Scalia has written several blockbuster majority opinions this term, suggesting that Chief Justice John G. Roberts Jr. trusts him to “hold five,” Biskupic says. At an ABA Annual Meeting program on Friday, Biskupic rattled them off. They include decisions:

Striking down California’s ban on the sale of violent video games to minors.

Barring a huge federal class-action suit against Wal-Mart by employees claiming sex discrimination.

Upholding an AT&T contract requiring individual arbitration in consumer disputes.

Panelists agreed that Scalia has managed to change the debate.

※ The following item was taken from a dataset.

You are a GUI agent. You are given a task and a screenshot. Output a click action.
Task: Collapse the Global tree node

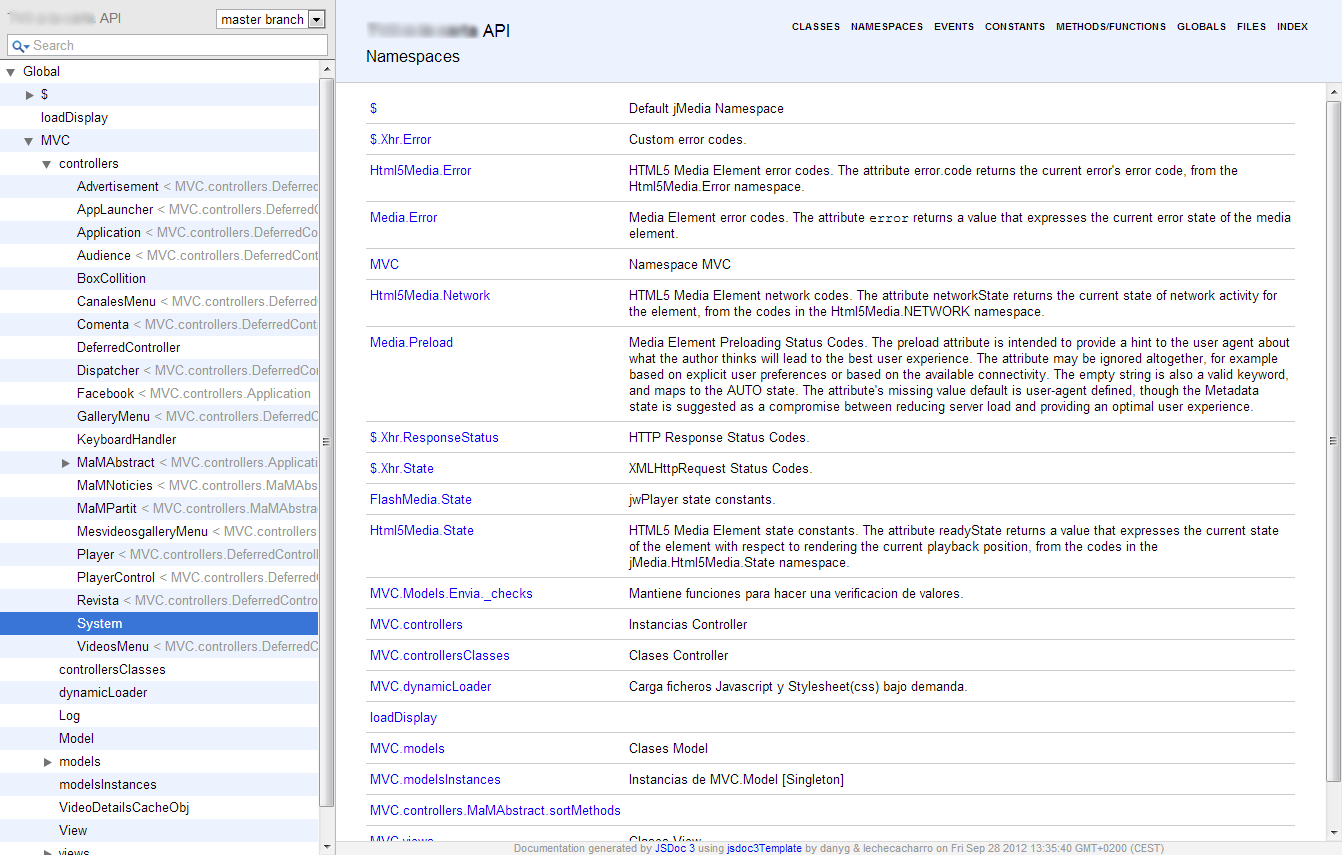(x=11, y=72)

He has embraced and reshaped originalism, which looks to the goals of the Framers in constitutional cases. He has disdained the use of legislative history in statutory interpretation cases, putting those who cite it on the defensive. His writing style is so colorful that Supreme Court buffs look forward to reading his opinions.

But panelists disagreed on his lasting influence. Former Solicitor General Ted Olson deems Scalia “one of the most influential justices we’ve ever had.” Kannon Shanmugam, a former Scalia clerk and a Supreme Court litigator at Williams & Connolly, says Scalia’s most enduring legacy could be his writing style, which appears to be influencing even Justice Elena Kagan in her approach to writing.

But Stanford law professor Pamela Karlan says Scalia’s long-term impact remains to be seen. Right now he’s often in the majority in split decisions. But that could change. “These things run in cycles,” she said.

The program was called “Twenty-Five Years and Counting: A Look at Justice Scalia’s Tenure on the Supreme Court.” The primary sponsor was the ABA Judicial Division.